(Data entries)
************
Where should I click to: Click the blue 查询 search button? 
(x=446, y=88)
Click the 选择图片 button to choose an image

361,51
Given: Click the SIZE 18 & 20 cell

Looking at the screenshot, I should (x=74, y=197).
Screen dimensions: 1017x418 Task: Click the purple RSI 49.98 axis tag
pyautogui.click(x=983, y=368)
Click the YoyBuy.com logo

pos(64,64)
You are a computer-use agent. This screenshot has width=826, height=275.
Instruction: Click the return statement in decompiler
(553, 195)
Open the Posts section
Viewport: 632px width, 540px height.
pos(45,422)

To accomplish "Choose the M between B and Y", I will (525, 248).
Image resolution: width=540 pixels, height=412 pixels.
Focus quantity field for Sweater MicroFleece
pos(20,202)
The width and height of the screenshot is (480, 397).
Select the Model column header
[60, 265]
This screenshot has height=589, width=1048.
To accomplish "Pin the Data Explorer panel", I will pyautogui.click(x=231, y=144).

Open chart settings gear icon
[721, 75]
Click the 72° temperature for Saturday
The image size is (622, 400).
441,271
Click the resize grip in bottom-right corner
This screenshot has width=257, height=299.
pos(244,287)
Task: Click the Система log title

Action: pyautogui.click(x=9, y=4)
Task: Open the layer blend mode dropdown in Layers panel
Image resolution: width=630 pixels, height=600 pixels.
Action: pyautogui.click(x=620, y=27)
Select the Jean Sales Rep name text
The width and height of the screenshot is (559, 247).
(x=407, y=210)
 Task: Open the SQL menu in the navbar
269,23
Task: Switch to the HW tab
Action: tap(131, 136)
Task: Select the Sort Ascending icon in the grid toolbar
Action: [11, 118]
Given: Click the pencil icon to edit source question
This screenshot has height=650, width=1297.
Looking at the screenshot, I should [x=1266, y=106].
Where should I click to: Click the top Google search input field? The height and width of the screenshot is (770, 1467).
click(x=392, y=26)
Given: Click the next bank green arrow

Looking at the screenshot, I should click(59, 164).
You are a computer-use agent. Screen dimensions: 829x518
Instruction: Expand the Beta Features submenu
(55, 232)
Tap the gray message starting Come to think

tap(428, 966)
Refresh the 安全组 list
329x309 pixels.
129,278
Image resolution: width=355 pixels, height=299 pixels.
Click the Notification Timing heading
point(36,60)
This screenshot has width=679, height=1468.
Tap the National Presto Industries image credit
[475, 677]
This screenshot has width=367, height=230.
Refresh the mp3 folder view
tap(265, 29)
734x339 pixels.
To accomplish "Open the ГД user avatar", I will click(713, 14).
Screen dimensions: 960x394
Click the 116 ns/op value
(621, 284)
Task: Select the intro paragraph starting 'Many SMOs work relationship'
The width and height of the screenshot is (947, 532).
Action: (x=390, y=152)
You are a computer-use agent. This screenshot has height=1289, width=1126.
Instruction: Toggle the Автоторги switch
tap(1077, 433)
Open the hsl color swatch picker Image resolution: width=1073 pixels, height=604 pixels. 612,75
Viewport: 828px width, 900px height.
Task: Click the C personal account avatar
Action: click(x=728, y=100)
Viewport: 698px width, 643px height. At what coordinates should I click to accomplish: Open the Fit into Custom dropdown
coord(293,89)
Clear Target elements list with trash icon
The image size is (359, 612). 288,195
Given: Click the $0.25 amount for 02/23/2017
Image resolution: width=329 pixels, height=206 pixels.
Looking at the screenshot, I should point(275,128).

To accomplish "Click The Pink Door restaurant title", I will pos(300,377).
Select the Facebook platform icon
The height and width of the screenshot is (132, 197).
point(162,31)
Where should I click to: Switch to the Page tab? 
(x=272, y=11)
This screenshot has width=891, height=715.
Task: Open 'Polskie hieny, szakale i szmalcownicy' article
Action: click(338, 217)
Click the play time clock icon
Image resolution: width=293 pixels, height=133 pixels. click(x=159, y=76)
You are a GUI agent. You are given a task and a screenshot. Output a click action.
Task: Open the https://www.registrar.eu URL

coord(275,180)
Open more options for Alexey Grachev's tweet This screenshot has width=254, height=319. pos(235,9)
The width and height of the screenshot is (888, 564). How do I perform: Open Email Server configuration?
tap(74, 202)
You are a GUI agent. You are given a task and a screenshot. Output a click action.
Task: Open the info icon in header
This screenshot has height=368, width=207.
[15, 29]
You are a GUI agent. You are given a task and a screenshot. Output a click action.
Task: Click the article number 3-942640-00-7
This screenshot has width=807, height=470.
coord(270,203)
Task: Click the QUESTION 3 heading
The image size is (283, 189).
************
WORK ITEM | The full set of records above must be retyped exactly.

TASK RESULT |
Where should I click to: Click the blue 查询 search button? 
(x=446, y=88)
Click the 选择图片 button to choose an image

361,51
Given: Click the SIZE 18 & 20 cell

Looking at the screenshot, I should (x=74, y=197).
Screen dimensions: 1017x418 Task: Click the purple RSI 49.98 axis tag
pyautogui.click(x=983, y=368)
Click the YoyBuy.com logo

pos(64,64)
You are a computer-use agent. This screenshot has width=826, height=275.
Instruction: Click the return statement in decompiler
(553, 195)
Open the Posts section
Viewport: 632px width, 540px height.
pos(45,422)

To accomplish "Choose the M between B and Y", I will (525, 248).
Image resolution: width=540 pixels, height=412 pixels.
Focus quantity field for Sweater MicroFleece
pos(20,202)
The width and height of the screenshot is (480, 397).
Select the Model column header
[60, 265]
This screenshot has height=589, width=1048.
To accomplish "Pin the Data Explorer panel", I will pyautogui.click(x=231, y=144).

Open chart settings gear icon
[721, 75]
Click the 72° temperature for Saturday
The image size is (622, 400).
441,271
Click the resize grip in bottom-right corner
This screenshot has width=257, height=299.
pos(244,287)
Task: Click the Система log title

Action: pyautogui.click(x=9, y=4)
Task: Open the layer blend mode dropdown in Layers panel
Image resolution: width=630 pixels, height=600 pixels.
Action: pyautogui.click(x=620, y=27)
Select the Jean Sales Rep name text
The width and height of the screenshot is (559, 247).
(x=407, y=210)
 Task: Open the SQL menu in the navbar
269,23
Task: Switch to the HW tab
Action: tap(131, 136)
Task: Select the Sort Ascending icon in the grid toolbar
Action: [11, 118]
Given: Click the pencil icon to edit source question
This screenshot has height=650, width=1297.
Looking at the screenshot, I should [x=1266, y=106].
Where should I click to: Click the top Google search input field? The height and width of the screenshot is (770, 1467).
click(x=392, y=26)
Given: Click the next bank green arrow

Looking at the screenshot, I should click(59, 164).
You are a computer-use agent. Screen dimensions: 829x518
Instruction: Expand the Beta Features submenu
(55, 232)
Tap the gray message starting Come to think

tap(428, 966)
Refresh the 安全组 list
329x309 pixels.
129,278
Image resolution: width=355 pixels, height=299 pixels.
Click the Notification Timing heading
point(36,60)
This screenshot has width=679, height=1468.
Tap the National Presto Industries image credit
[475, 677]
This screenshot has width=367, height=230.
Refresh the mp3 folder view
tap(265, 29)
734x339 pixels.
To accomplish "Open the ГД user avatar", I will click(713, 14).
Screen dimensions: 960x394
Click the 116 ns/op value
(621, 284)
Task: Select the intro paragraph starting 'Many SMOs work relationship'
The width and height of the screenshot is (947, 532).
Action: (x=390, y=152)
You are a computer-use agent. This screenshot has height=1289, width=1126.
Instruction: Toggle the Автоторги switch
tap(1077, 433)
Open the hsl color swatch picker Image resolution: width=1073 pixels, height=604 pixels. 612,75
Viewport: 828px width, 900px height.
Task: Click the C personal account avatar
Action: click(x=728, y=100)
Viewport: 698px width, 643px height. At what coordinates should I click to accomplish: Open the Fit into Custom dropdown
coord(293,89)
Clear Target elements list with trash icon
The image size is (359, 612). 288,195
Given: Click the $0.25 amount for 02/23/2017
Image resolution: width=329 pixels, height=206 pixels.
Looking at the screenshot, I should point(275,128).

To accomplish "Click The Pink Door restaurant title", I will pos(300,377).
Select the Facebook platform icon
The height and width of the screenshot is (132, 197).
point(162,31)
Where should I click to: Switch to the Page tab? 
(x=272, y=11)
This screenshot has width=891, height=715.
Task: Open 'Polskie hieny, szakale i szmalcownicy' article
Action: click(338, 217)
Click the play time clock icon
Image resolution: width=293 pixels, height=133 pixels. click(x=159, y=76)
You are a GUI agent. You are given a task and a screenshot. Output a click action.
Task: Open the https://www.registrar.eu URL

coord(275,180)
Open more options for Alexey Grachev's tweet This screenshot has width=254, height=319. pos(235,9)
The width and height of the screenshot is (888, 564). How do I perform: Open Email Server configuration?
tap(74, 202)
You are a GUI agent. You are given a task and a screenshot. Output a click action.
Task: Open the info icon in header
This screenshot has height=368, width=207.
[15, 29]
You are a GUI agent. You are given a task and a screenshot. Output a click action.
Task: Click the article number 3-942640-00-7
This screenshot has width=807, height=470.
coord(270,203)
Task: Click the QUESTION 3 heading
The image size is (283, 189).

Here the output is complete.